I am going to write it so that anyone new to project can understand everything.
What is my Project?
The title is Improving information retrieval methods for OCR data sets consisting of Indic scripts. it means I have to build a search engine which is capable of searching on erroneous data. Now what does that mean? Before explaining this I first want to explain what a search engine means today.
Search Engine: A system which is capable finding documents which are related to the information need of a user which he expresses in terms of search query. But it may be possible that what users needs is not directly specified in any of the document which are available to the search engine, it may be hidden in the documents. So the search system should be intelligent also so that it can suffice to user needs.

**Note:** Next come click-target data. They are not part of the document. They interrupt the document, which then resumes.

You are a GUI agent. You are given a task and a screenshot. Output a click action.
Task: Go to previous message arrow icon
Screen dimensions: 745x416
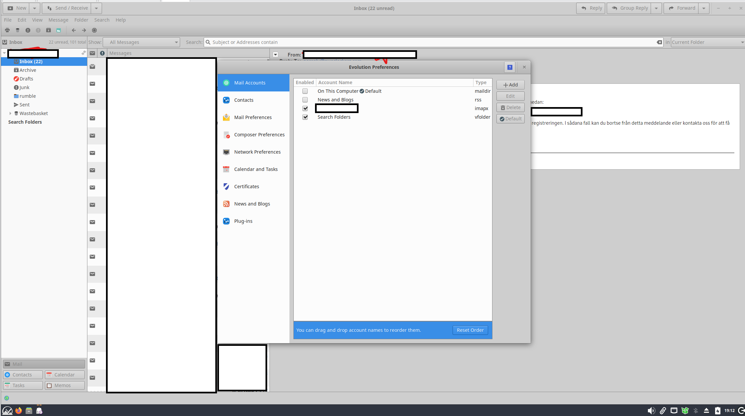[74, 30]
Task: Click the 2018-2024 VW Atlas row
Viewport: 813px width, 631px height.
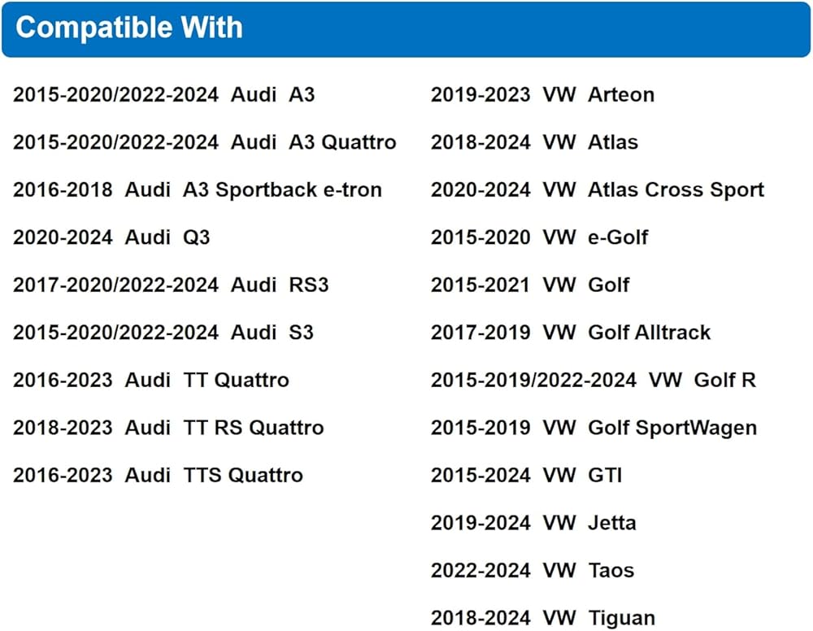Action: (534, 143)
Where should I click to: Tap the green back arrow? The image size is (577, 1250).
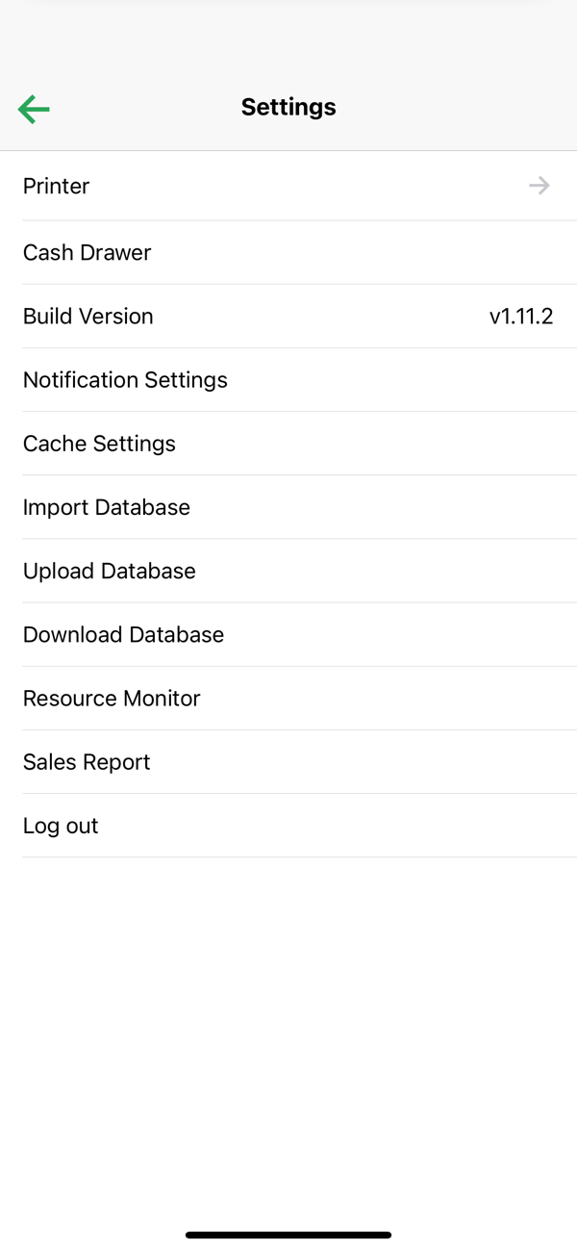pyautogui.click(x=34, y=109)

Now what is different in the search system that I am going to build is the data available to my search system on which I am going to search for the user information need. Now the data is erroneous means it may be possible that the term user is searching for doesn’t directly exists in the data. “Directly” in the sense that there is no term in the data which is completely matched to the user’s term. For eg. suppose user is searching for “surreal places Alaska” and in the corpus there is no word which is completely matched with surreal or places or Alaska. But there are words like sral, sueal, sural, plces, paces, alask, alas, ask. So what I have to do is I have to find do match of each of query terms with the closely related words in the corpus. This adds another level of intelligence over the search system and this intelligence is also a bit complex as in our normal language we use words like intuition, feeling to show this type of intelligence. For eg. according to my intuition alask is erroneous form of alaska. So I have to give intuition or feeling capability to my search system. Then I have to order the result documents in the order of higher intuition.
This project is somewhat different from other GSoC projects that this project is starting from scratch. There is no prior work done on it. So the most tough things I have to do in this project is I have to take so many decisions about the design of the system, what libraries I am going to use, how I am going to add the intuition capability to the search system. And it is pretty much clear from the first talk I had with my mentor that he want me to take all these decisions so that I can learn more, research more before taking any decision and know the importance of a right decision by experiencing the problems faced because of a wrong one. Taking decision is tough for me because following any decision which is standard of the community doesn’t satisfies me. I am satisfied that a decision is good only after experiencing why others are bad. Taking decisions bring lot of responsibilities with it. In the end I am sure that this will be the lifetime learning experience for me.
What I have planned:
I am not going to explain my plan in detail here else I will be re-writing my proposal again. for the complete proposal you can go here (for a more readable version go here, please. ).
In brief my plan was:
First I have to create some schemes which will help me matching the query terms with the erroneous data. Following are the schemes I proposed:
- PLCS: A probabilistic version of Longest Common Sub-sequence which will return the matching probability for the possible LCSs.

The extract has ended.